### Screenshot grounding data
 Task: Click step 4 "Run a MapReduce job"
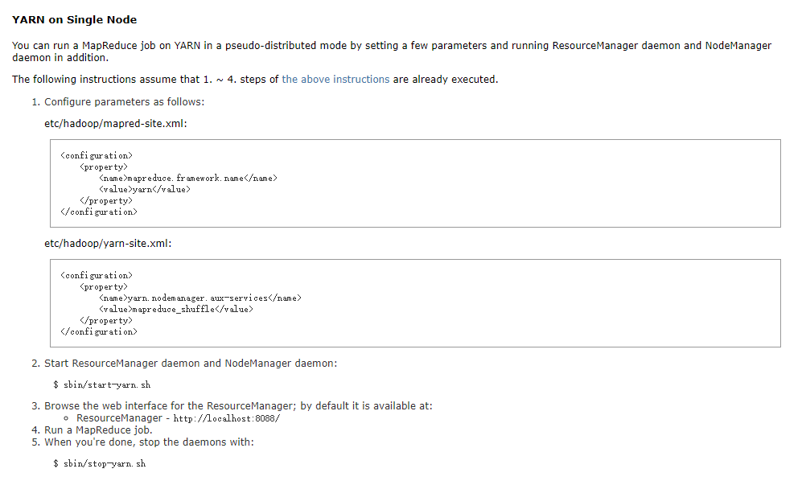[98, 430]
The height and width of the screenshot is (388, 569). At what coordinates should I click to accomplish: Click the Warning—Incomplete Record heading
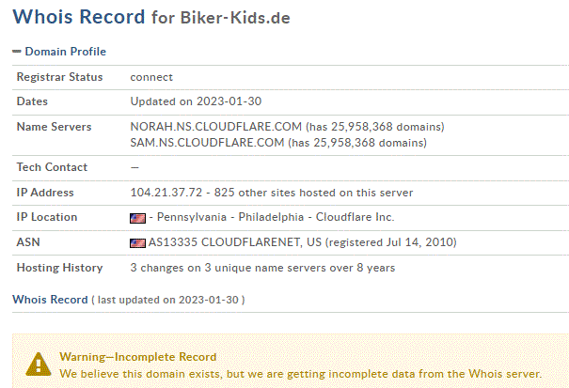click(x=138, y=357)
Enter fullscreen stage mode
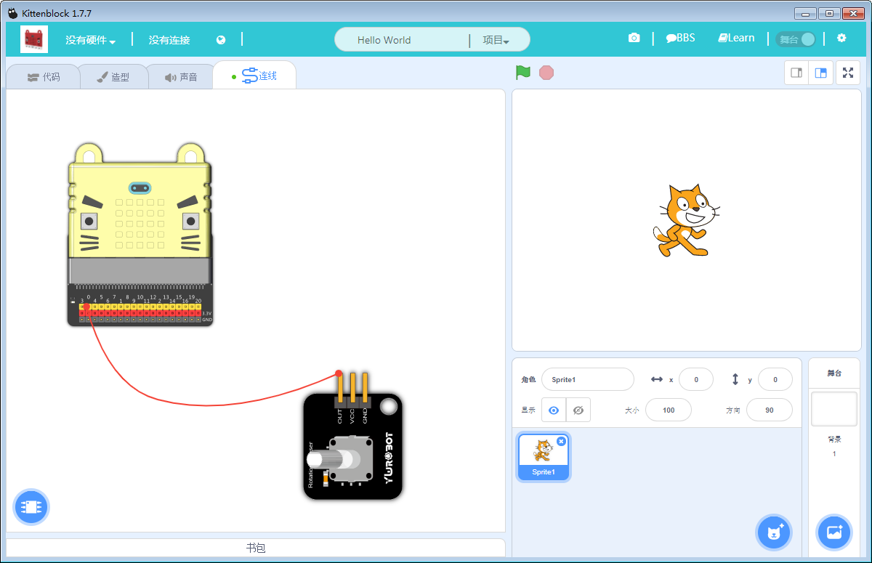 point(848,73)
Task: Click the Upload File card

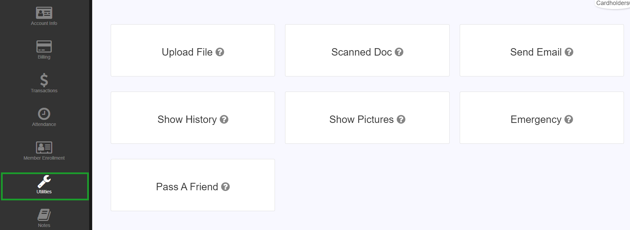Action: 193,51
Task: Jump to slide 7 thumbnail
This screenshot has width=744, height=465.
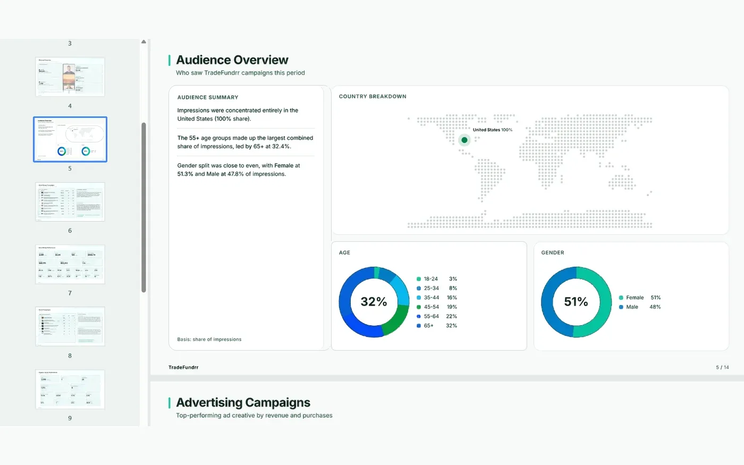Action: [70, 264]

### Required work
Only the text is to be copied: please reproduce the records exactly and drop the pictures.

### Task response
 Task: Click step 4 "Run a MapReduce job"
[98, 430]
The height and width of the screenshot is (388, 569). At what coordinates should I click to accomplish: Click the Warning—Incomplete Record heading
click(x=138, y=357)
Enter fullscreen stage mode
 point(848,73)
Task: Click the Upload File card

Action: 193,51
Task: Jump to slide 7 thumbnail
This screenshot has width=744, height=465.
Action: [70, 264]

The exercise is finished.